- Paradigm: procedural
- Designed by: CCITT
- First appeared: 1980
- Stable release: 3.0? / 2003; 23 years ago
- Typing discipline: static, strong
- OS: telecommunication switches

Dialects
- Object CHILL

Influenced by
- COBOL, PL/1, Pascal, ALGOL 68

= CHILL =

Programming language

CHILL (an acronym for CCITT High Level Language) is a procedural programming language designed for use in telecommunication switches (the hardware used inside telephone exchanges). The language is still used for legacy systems in some telecommunication companies and for signal box programming.

The CHILL language is similar in size and complexity to the original Ada language. The first specification of the CHILL language was published in 1980, a few years before Ada.
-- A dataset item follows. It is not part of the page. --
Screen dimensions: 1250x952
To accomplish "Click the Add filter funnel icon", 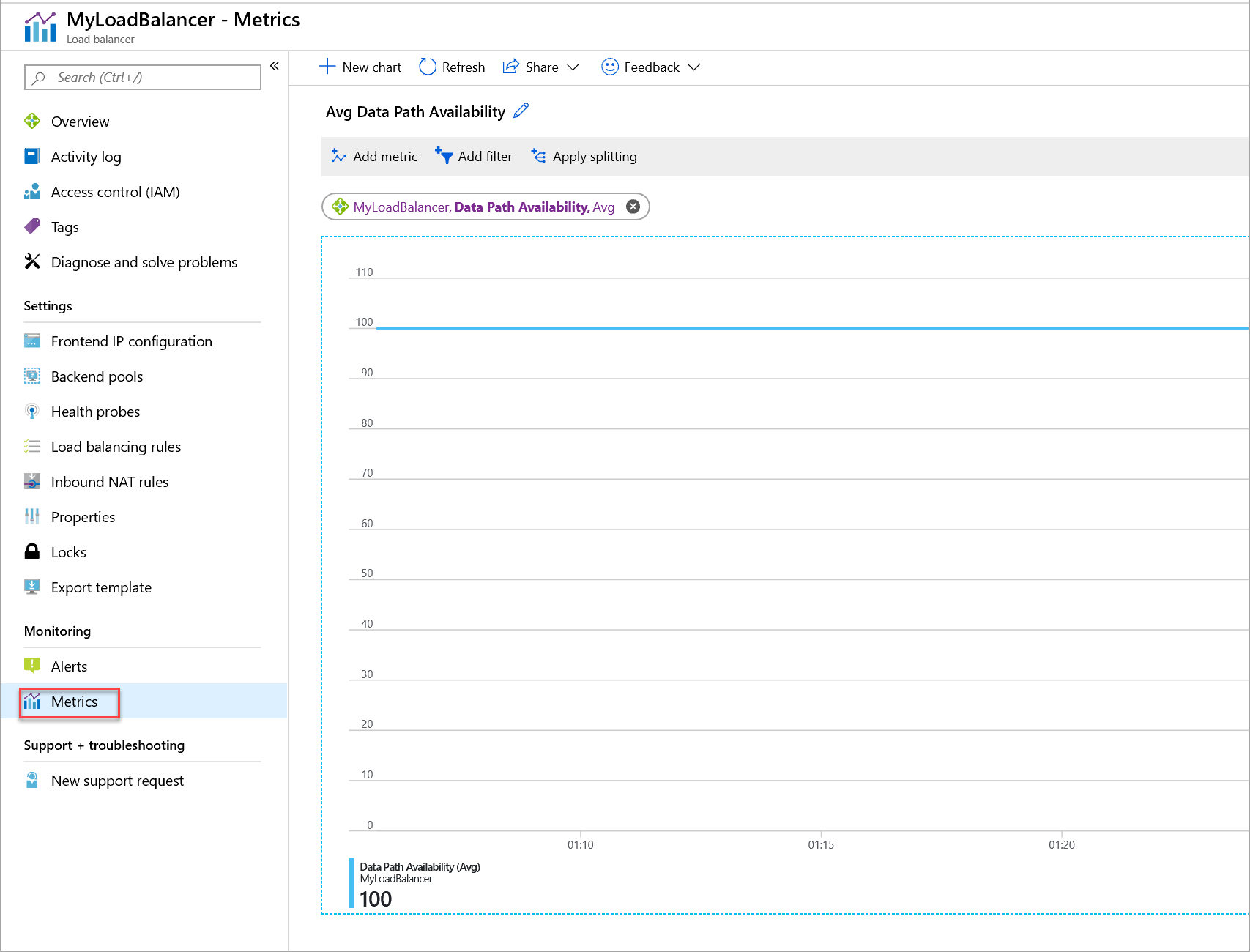I will tap(444, 155).
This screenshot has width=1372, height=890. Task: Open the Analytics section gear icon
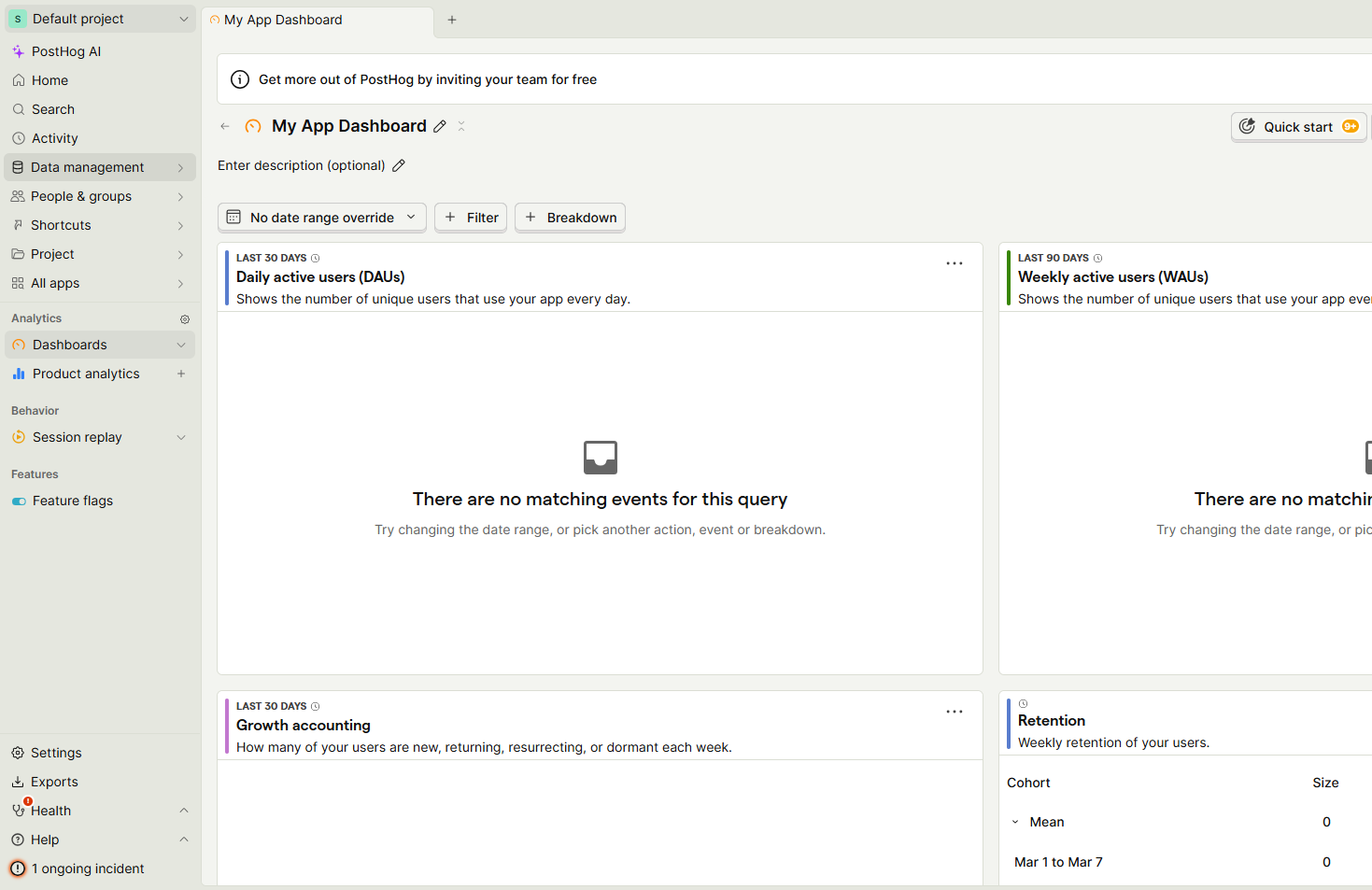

ITU provides a standard CHILL compiler.
A free CHILL compiler was bundled with GCC up to version 2.95: however, it was removed from later versions. An object-oriented version, called Object CHILL, was developed also.

ITU is responsible for the CHILL standard, known as ITU-T Rec. Z.200. The equivalent ISO standard is ISO/IEC 9496:2003. (The text of the two documents is the same). In late 1999 CCITT stopped maintaining the CHILL standard.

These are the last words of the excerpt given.